● **What you need to do**: The records come next. Copy all of them exactly.

[Collected data entries]
========
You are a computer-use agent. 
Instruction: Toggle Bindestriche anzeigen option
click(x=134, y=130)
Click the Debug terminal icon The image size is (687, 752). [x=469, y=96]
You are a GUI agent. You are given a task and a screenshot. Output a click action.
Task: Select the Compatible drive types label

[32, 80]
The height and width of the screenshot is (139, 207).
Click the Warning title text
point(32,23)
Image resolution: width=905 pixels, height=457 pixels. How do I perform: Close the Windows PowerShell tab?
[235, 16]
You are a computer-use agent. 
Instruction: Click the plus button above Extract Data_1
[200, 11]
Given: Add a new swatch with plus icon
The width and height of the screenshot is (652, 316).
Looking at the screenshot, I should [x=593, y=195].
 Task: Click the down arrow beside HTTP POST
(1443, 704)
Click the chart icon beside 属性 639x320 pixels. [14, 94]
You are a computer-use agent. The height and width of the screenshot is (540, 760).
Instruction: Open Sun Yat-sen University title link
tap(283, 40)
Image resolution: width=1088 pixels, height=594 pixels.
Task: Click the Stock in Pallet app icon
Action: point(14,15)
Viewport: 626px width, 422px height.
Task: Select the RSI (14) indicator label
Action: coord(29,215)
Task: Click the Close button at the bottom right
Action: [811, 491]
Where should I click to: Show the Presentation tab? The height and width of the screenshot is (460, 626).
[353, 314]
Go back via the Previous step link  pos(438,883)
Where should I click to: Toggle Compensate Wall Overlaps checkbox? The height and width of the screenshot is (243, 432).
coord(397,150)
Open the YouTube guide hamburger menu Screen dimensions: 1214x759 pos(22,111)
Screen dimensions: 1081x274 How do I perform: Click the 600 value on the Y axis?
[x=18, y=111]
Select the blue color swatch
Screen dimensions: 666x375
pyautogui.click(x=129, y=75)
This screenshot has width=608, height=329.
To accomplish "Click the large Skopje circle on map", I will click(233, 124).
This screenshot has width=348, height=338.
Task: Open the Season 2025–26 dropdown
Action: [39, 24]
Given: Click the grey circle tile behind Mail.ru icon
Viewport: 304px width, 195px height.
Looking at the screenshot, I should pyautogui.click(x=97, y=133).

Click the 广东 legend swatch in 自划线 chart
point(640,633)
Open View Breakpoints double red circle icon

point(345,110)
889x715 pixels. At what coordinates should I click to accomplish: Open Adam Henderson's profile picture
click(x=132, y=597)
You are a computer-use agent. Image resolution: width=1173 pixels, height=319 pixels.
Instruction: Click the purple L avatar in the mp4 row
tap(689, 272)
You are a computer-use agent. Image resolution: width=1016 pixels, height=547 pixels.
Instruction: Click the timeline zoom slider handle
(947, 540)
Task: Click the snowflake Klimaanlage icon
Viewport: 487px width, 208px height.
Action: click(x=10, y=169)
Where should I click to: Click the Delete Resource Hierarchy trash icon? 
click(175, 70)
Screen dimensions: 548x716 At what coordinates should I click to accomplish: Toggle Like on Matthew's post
========
● **Output for this exercise**:
You are a computer-use agent. 
Instruction: Toggle Bindestriche anzeigen option
click(x=134, y=130)
Click the Debug terminal icon The image size is (687, 752). [x=469, y=96]
You are a GUI agent. You are given a task and a screenshot. Output a click action.
Task: Select the Compatible drive types label

[32, 80]
The height and width of the screenshot is (139, 207).
Click the Warning title text
point(32,23)
Image resolution: width=905 pixels, height=457 pixels. How do I perform: Close the Windows PowerShell tab?
[235, 16]
You are a computer-use agent. 
Instruction: Click the plus button above Extract Data_1
[200, 11]
Given: Add a new swatch with plus icon
The width and height of the screenshot is (652, 316).
Looking at the screenshot, I should [x=593, y=195].
 Task: Click the down arrow beside HTTP POST
(1443, 704)
Click the chart icon beside 属性 639x320 pixels. [14, 94]
You are a computer-use agent. The height and width of the screenshot is (540, 760).
Instruction: Open Sun Yat-sen University title link
tap(283, 40)
Image resolution: width=1088 pixels, height=594 pixels.
Task: Click the Stock in Pallet app icon
Action: point(14,15)
Viewport: 626px width, 422px height.
Task: Select the RSI (14) indicator label
Action: coord(29,215)
Task: Click the Close button at the bottom right
Action: [811, 491]
Where should I click to: Show the Presentation tab? The height and width of the screenshot is (460, 626).
[353, 314]
Go back via the Previous step link  pos(438,883)
Where should I click to: Toggle Compensate Wall Overlaps checkbox? The height and width of the screenshot is (243, 432).
coord(397,150)
Open the YouTube guide hamburger menu Screen dimensions: 1214x759 pos(22,111)
Screen dimensions: 1081x274 How do I perform: Click the 600 value on the Y axis?
[x=18, y=111]
Select the blue color swatch
Screen dimensions: 666x375
pyautogui.click(x=129, y=75)
This screenshot has width=608, height=329.
To accomplish "Click the large Skopje circle on map", I will click(233, 124).
This screenshot has width=348, height=338.
Task: Open the Season 2025–26 dropdown
Action: [39, 24]
Given: Click the grey circle tile behind Mail.ru icon
Viewport: 304px width, 195px height.
Looking at the screenshot, I should pyautogui.click(x=97, y=133).

Click the 广东 legend swatch in 自划线 chart
point(640,633)
Open View Breakpoints double red circle icon

point(345,110)
889x715 pixels. At what coordinates should I click to accomplish: Open Adam Henderson's profile picture
click(x=132, y=597)
You are a computer-use agent. Image resolution: width=1173 pixels, height=319 pixels.
Instruction: Click the purple L avatar in the mp4 row
tap(689, 272)
You are a computer-use agent. Image resolution: width=1016 pixels, height=547 pixels.
Instruction: Click the timeline zoom slider handle
(947, 540)
Task: Click the snowflake Klimaanlage icon
Viewport: 487px width, 208px height.
Action: click(x=10, y=169)
Where should I click to: Click the Delete Resource Hierarchy trash icon? 
click(175, 70)
Screen dimensions: 548x716 At what coordinates should I click to accomplish: Toggle Like on Matthew's post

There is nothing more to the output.